## [EXTRAIT DU TEXTE]

+ + +

TRAVAUX DE COMMISSION
Réunie le mercredi 12 avril 2006 , sous la présidence de M. Nicolas About, président , la commission a procédé à l'examen du rapport de M. Alain Gournac sur la proposition de loi n° 310 (2005-2006), adoptée par l'Assemblée nationale, sur l'accès des jeunes à la vie active en entreprise .
M. Alain Gournac, rapporteur, a rappelé que, depuis trente ans, les politiques publiques en faveur de l'emploi des jeunes ont essentiellement consisté à ajuster le coût du travail des jeunes à leur productivité. Ces politiques ont produit des résultats honorables mais le taux de chômage des jeunes demeurant très élevé, il était indispensable de tester de nouvelles formules. Le contrat première embauche (CPE) aurait pu apporter une solution à cette difficulté mais, rejeté par une large fraction de la jeunesse et du monde du travail, sa mise en oeuvre ne pouvait pas être envisagée dans le climat de sérénité indispensable.
La nouvelle rédaction proposée par l'Assemblée nationale pour l'article 8 de la loi du 31 mars 2006 pour l'égalité des chances tire de façon satisfaisante la leçon de cette situation. La proposition de loi sur l'accès des jeunes à la vie active en entreprise institue en effet un dispositif qui étend et approfondit deux instruments très utiles : d'une part, le contrat jeunes en entreprise (Seje), d'autre part le contrat d'insertion dans la vie sociale (Civis).
M. Alain Gournac, rapporteur, a relevé les quatre principales novations apportées à ces dispositifs.
La première est l'octroi du bénéfice du Seje aux jeunes titulaires d'un Civis rencontrant des difficultés d'insertion sociale et professionnelle, indépendamment de leur niveau de formation. La proposition de loi s'inscrit ainsi dans la logique de la loi sur l'égalité des chances, qui avait d'ores et déjà étendu le dispositif Seje aux jeunes résidant dans les zones urbaines sensibles (Zus), indépendamment de leur niveau de formation.
La deuxième est la possibilité, pour les employeurs embauchant des jeunes en contrat de professionnalisation à durée indéterminée, de bénéficier du dispositif Seje en conservant le droit à l'exonération des cotisations patronales de sécurité sociale auquel ils peuvent prétendre au titre du contrat de professionnalisation.

+ + +

## [DONNÉES ENREGISTRÉES]
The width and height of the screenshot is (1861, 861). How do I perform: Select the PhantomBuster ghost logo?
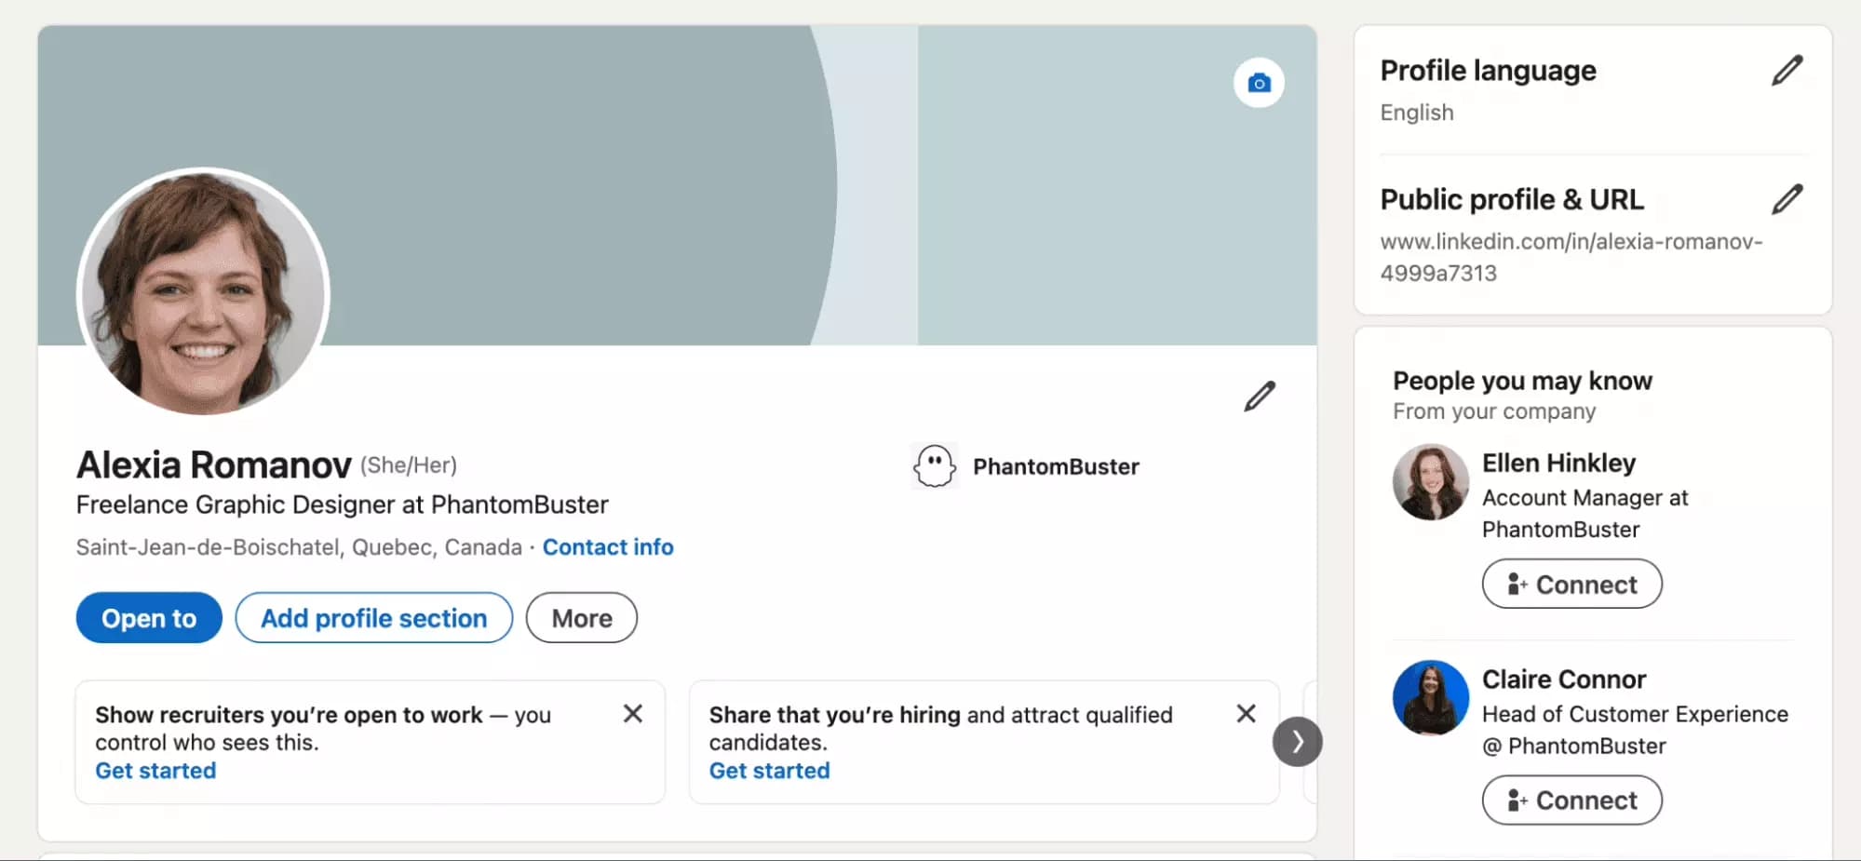click(x=934, y=465)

+ + +

## [DÉFI A]
Les affirmations suivantes sont-elles conformes à l'extrait sur l'accès des jeunes à la vie active en entreprise ? Répondez à chacune par oui ou par non, en citant les mots de l'extrait qui tranchent.
(i) La commission s'est réunie sous la présidence de M. Nicolas About.
(ii) Le rapporteur a relevé trois principales novations apportées aux dispositifs.
(iii) Le contrat première embauche a été rejeté par une large fraction de la jeunesse et du monde du travail.
## [DÉFI B]
Donnez la suite de l'extrait sur l'accès des jeunes à la vie active en entreprise, à partir de l'endroit où il s'arrête.

## [RÉPONSE RÉDIGÉE A]
(i) Oui : « sous la présidence de M. Nicolas About, président ».
(ii) Non : « a relevé les quatre principales novations apportées à ces dispositifs ».
(iii) Oui : « rejeté par une large fraction de la jeunesse et du monde du travail ».

## [RÉPONSE RÉDIGÉE B]
La troisième est la suppression des conditions de formation limitant actuellement le champ d'application du Civis aux jeunes de seize à vingt-cinq ans ayant un niveau de qualification inférieur ou équivalent au baccalauréat, ou de niveau bac + 2 non diplômés.
La quatrième est la possibilité de poursuivre l'accompagnement Civis pendant une année après l'accès à l'emploi.
M. Alain Gournac, rapporteur , a estimé que ces modifications favoriseront l'accès à l'emploi des jeunes entrant dans le champ d'application, ainsi redéfini, du Seje et du Civis. Il a souligné la qualité du travail accompli par les auteurs de la proposition de loi en fonction des conclusions du processus de consultation de dix-neuf organisations syndicales, patronales et étudiantes, mené sous les auspices des présidents des groupes parlementaires de l'union pour un mouvement populaire (UMP) au Sénat et à l'Assemblée nationale.
Il a rappelé par ailleurs que le Gouvernement devrait prochainement favoriser une large concertation avec les partenaires sociaux et les représentants des organisations étudiantes et de jeunesse sur l'insertion professionnelle des jeunes, et a relevé dans cette perspective le caractère crucial de la cohérence entre le système éducatif et l'emploi.
M. Alain Gournac, rapporteur, a enfin proposé à la commission d'adopter la proposition de loi dans le texte transmis par l'Assemblée nationale.
M. Alain Vasselle s'est félicité que la proposition de loi comporte des dispositions favorables à l'insertion des jeunes demandeurs d'emploi, la modification de l'article L. 322-4-17-3 du code du travail apparaissant spécialement opportune à cet égard.
Il a demandé pourquoi les zones de revitalisation rurale ne sont pas comprises dans le champ d'application du dispositif de soutien à l'emploi des jeunes en entreprise (Seje), étendu aux Zus par la loi pour l'égalité des chances.
Il s'est aussi inquiété de la façon dont seront financées les nouvelles exonérations de cotisations sociales consenties par la proposition de loi sur l'accès des jeunes à la vie active en entreprise.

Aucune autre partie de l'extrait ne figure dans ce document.